=== Records supplied ===

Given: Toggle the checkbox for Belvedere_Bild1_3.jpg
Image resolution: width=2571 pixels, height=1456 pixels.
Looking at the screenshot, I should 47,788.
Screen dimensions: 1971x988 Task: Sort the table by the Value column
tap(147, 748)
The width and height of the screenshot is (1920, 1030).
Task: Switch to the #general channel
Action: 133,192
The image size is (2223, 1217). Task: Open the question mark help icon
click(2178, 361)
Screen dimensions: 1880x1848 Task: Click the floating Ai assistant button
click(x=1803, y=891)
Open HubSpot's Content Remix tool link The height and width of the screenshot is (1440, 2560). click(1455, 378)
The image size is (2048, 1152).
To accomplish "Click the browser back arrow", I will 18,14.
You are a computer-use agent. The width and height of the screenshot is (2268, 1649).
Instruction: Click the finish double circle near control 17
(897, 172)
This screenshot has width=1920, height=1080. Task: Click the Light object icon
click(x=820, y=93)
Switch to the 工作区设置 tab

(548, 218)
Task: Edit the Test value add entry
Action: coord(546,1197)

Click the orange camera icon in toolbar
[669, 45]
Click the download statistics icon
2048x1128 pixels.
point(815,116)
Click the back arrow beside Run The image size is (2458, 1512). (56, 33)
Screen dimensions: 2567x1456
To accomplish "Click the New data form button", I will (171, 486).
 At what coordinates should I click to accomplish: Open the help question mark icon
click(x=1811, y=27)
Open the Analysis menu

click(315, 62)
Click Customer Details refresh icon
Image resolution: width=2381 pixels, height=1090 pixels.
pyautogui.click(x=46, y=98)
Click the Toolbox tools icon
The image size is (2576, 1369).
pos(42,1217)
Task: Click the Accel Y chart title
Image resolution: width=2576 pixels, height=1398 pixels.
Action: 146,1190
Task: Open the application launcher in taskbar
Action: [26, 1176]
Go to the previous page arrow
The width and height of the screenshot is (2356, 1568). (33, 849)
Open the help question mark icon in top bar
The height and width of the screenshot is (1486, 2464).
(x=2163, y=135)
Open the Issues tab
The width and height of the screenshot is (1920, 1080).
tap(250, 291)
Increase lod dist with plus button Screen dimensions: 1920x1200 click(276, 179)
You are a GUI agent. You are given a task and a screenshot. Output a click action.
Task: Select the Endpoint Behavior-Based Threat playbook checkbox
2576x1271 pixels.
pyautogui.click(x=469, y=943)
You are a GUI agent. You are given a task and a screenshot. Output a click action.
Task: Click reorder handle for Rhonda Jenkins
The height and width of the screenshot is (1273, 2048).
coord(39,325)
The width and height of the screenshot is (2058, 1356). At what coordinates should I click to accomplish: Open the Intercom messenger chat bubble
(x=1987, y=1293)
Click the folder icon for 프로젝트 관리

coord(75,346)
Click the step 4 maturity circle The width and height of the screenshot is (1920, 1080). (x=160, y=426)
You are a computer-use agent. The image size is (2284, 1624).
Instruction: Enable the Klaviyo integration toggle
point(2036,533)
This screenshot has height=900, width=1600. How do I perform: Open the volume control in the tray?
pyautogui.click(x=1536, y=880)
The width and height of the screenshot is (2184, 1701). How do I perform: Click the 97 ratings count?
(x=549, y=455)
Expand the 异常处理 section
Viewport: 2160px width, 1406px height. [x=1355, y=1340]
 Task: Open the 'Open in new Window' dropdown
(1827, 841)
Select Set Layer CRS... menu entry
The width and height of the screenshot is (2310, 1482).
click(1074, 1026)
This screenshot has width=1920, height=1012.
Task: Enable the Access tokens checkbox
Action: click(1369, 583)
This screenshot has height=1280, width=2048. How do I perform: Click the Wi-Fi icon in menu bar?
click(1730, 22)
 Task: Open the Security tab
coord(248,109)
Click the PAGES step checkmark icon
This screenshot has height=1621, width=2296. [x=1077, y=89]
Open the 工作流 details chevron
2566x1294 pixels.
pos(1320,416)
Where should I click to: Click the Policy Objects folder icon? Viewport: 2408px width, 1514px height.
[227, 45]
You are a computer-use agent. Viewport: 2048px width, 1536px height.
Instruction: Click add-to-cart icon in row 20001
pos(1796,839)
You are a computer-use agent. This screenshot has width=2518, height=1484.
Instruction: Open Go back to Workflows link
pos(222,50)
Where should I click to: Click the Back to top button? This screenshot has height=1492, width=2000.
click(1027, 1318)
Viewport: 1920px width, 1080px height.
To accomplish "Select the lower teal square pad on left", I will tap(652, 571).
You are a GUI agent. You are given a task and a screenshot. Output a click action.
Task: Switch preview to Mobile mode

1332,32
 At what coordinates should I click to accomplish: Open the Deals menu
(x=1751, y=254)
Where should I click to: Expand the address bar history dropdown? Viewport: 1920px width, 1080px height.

=== What the task requires ===
Where in the listing does the string "Select" appear? Copy every line that has it.

=== Solved problem ===
Task: Select the Endpoint Behavior-Based Threat playbook checkbox
Select Set Layer CRS... menu entry
To accomplish "Select the lower teal square pad on left", I will tap(652, 571).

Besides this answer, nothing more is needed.